Your task:
Take the listing from its first line through the line that contains "Image resolution: width=706" and please retype those lines exactly, leaving out the pictures.

Working data:

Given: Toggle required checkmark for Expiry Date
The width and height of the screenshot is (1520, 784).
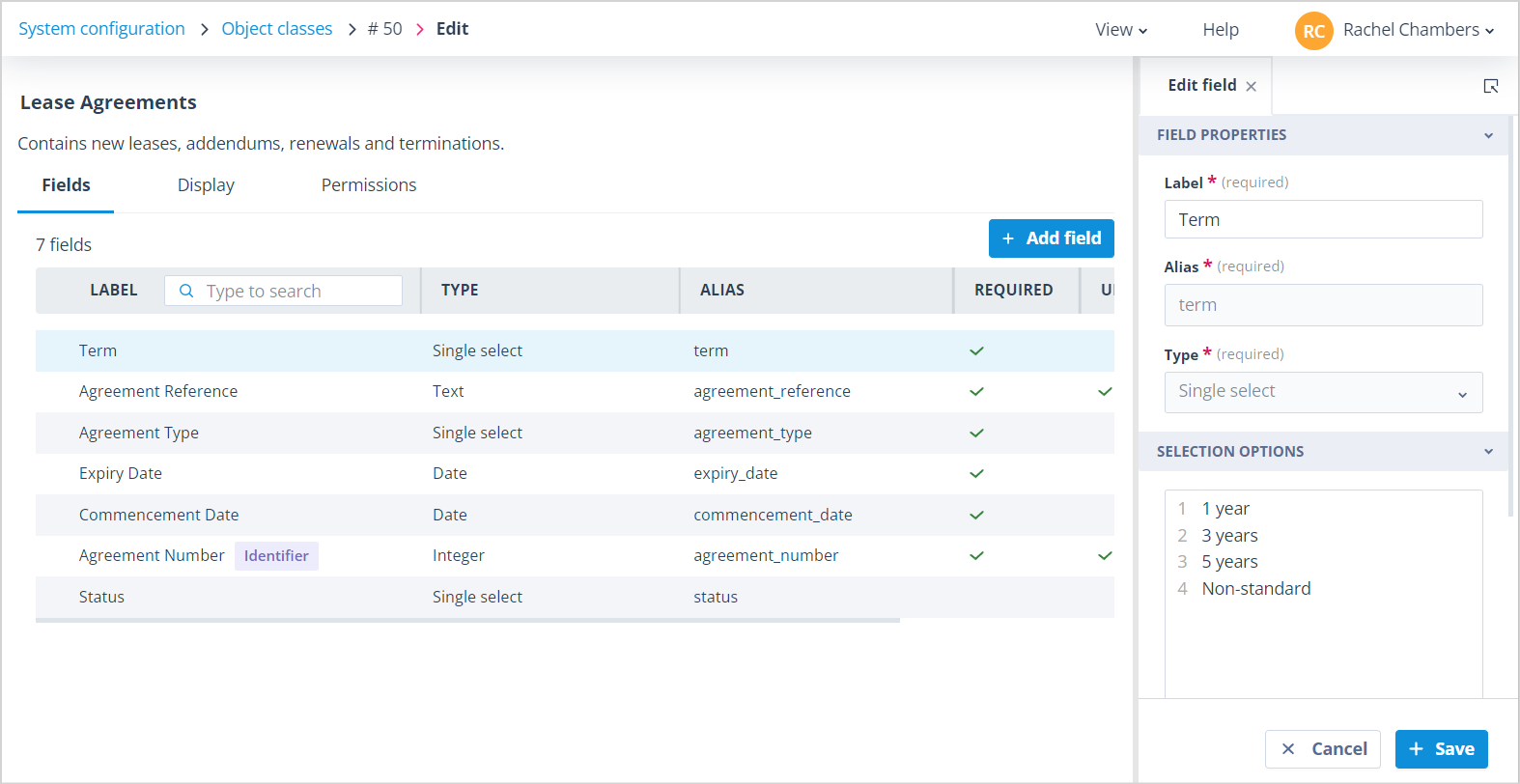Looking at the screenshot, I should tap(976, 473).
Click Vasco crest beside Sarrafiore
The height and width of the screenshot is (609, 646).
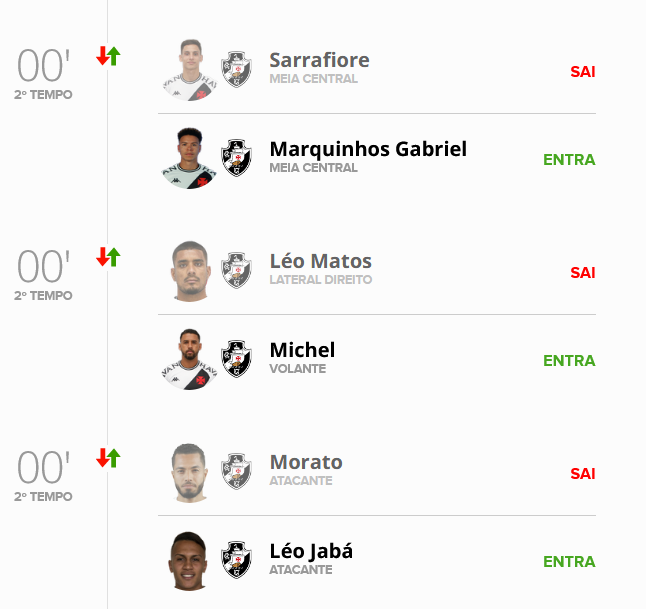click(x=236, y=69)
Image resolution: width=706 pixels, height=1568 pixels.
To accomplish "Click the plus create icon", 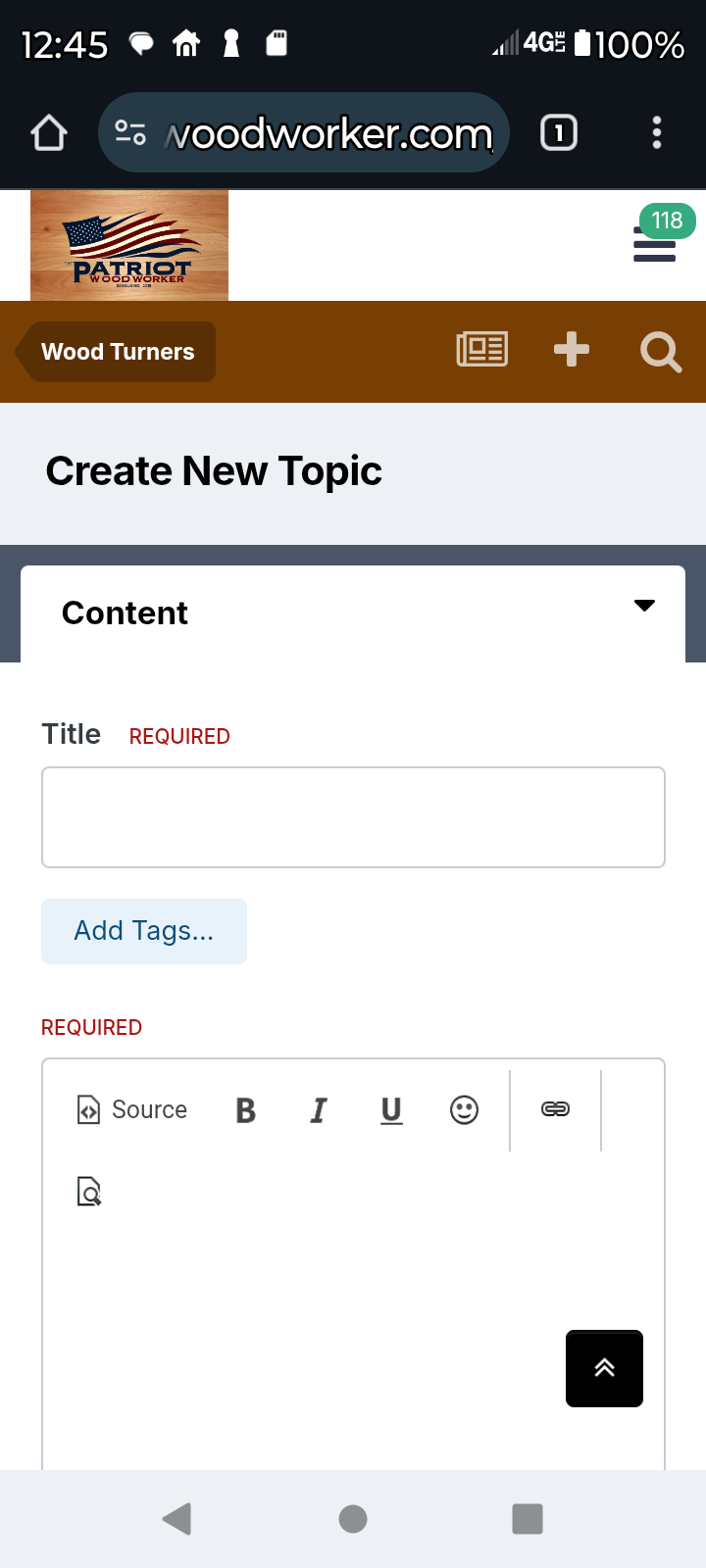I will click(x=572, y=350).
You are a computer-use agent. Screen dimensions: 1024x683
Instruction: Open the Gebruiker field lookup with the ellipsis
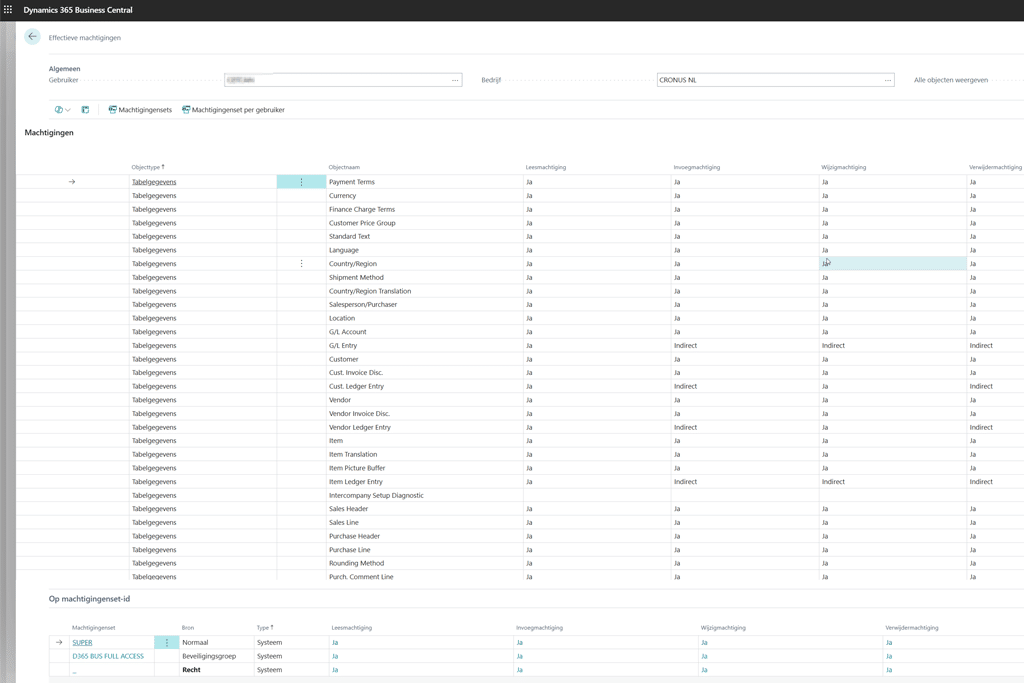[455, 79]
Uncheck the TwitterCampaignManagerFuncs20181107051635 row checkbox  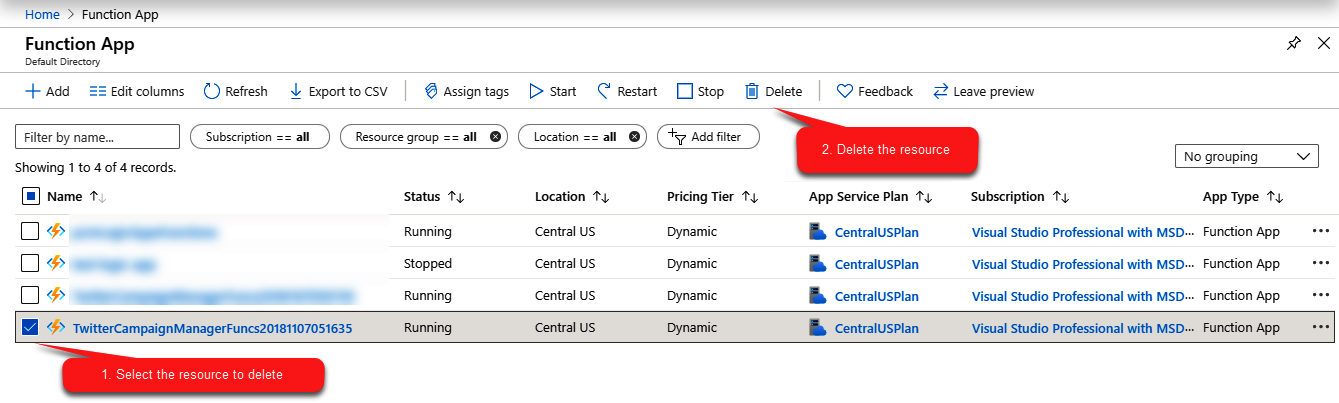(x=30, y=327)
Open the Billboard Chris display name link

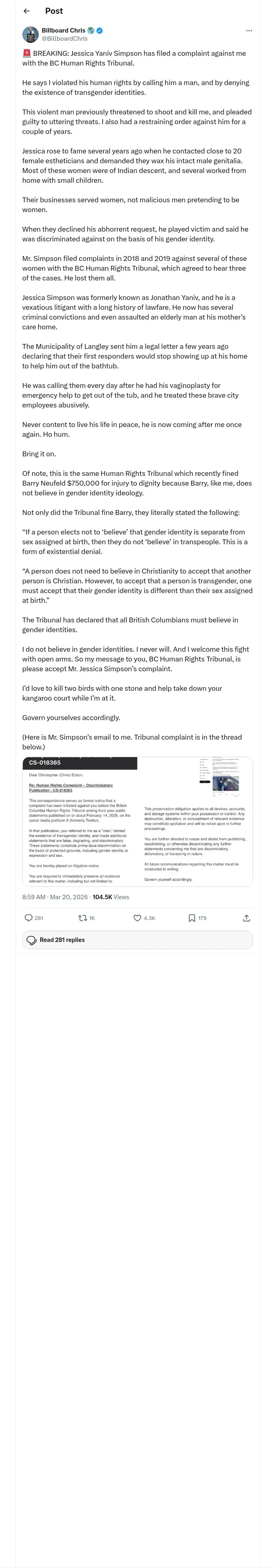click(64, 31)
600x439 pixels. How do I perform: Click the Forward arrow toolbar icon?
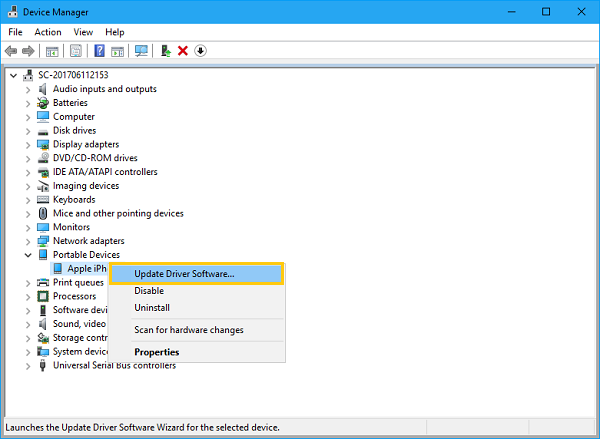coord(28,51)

Your response:
Given: Toggle required checkmark for Expiry Date
The width and height of the screenshot is (1520, 784).
Looking at the screenshot, I should tap(976, 473).
Click Vasco crest beside Sarrafiore
The height and width of the screenshot is (609, 646).
click(x=236, y=69)
Image resolution: width=706 pixels, height=1568 pixels.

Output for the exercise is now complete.